__ACTIVITY__:
Within the entries below, the lines from the one with "800x627 pixels. Task: Click" through the one with "Open Cheques Pré-Datados Emitidos report" are to be set down exactly, both ends kept.

[RECORDS FOR THE EXERCISE — start]

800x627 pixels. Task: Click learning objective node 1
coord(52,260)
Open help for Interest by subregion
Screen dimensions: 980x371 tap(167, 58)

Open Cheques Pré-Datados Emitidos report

[RECORDS FOR THE EXERCISE — finish]
[RECORDS FOR THE EXERCISE — start]

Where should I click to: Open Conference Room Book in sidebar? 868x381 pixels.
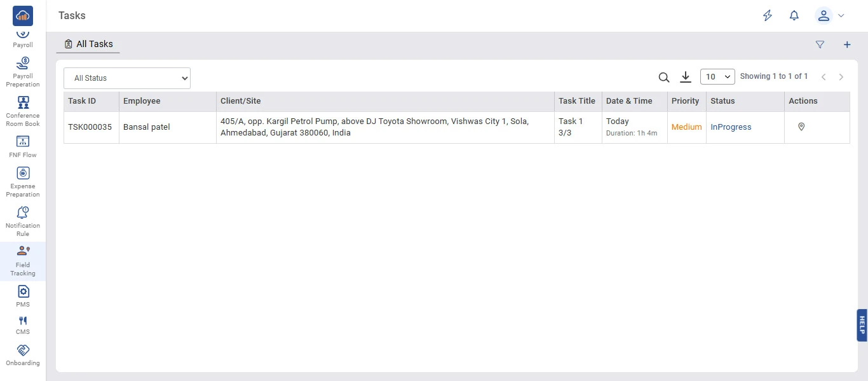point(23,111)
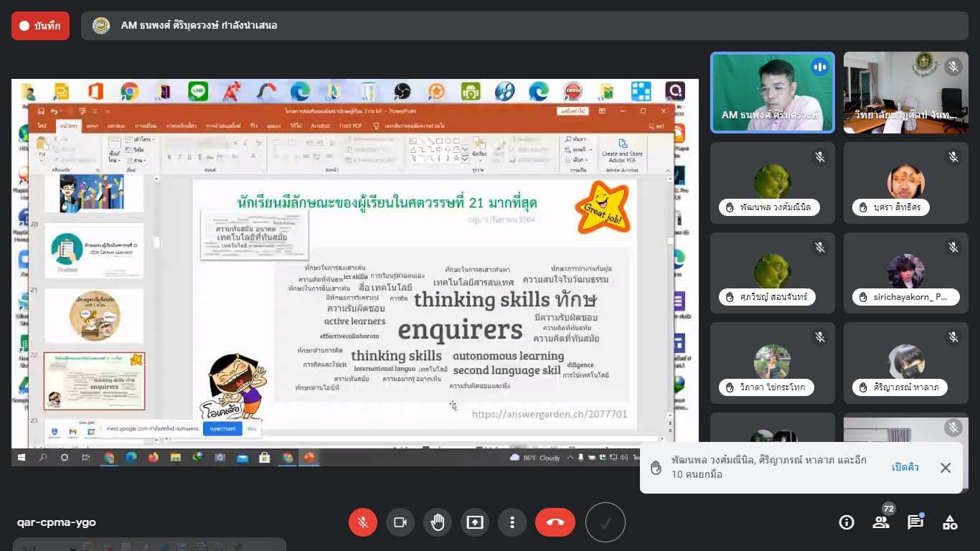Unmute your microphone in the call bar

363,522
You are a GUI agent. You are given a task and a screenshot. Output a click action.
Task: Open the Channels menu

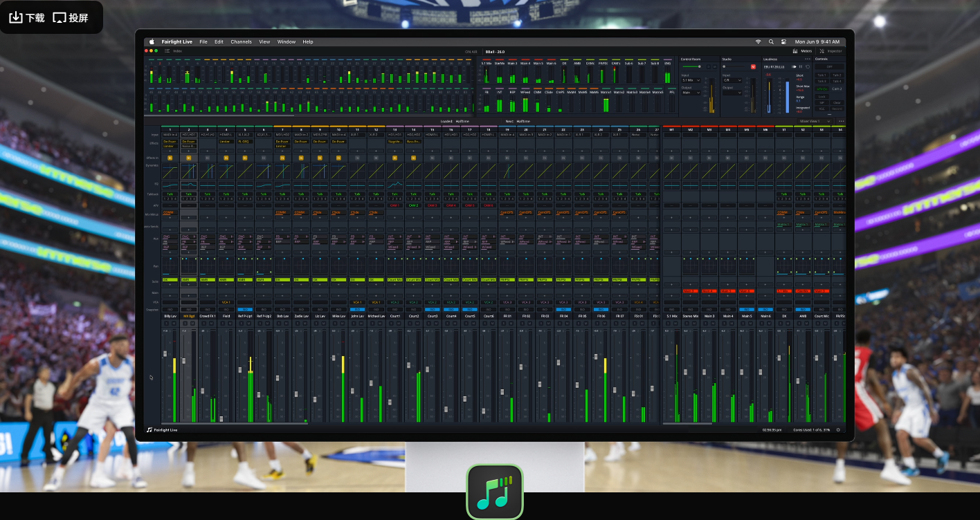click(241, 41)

[RECORDS FOR THE EXERCISE — finish]

__EXPECTED OUTPUT__:
800x627 pixels. Task: Click learning objective node 1
coord(52,260)
Open help for Interest by subregion
Screen dimensions: 980x371 tap(167, 58)

Open Cheques Pré-Datados Emitidos report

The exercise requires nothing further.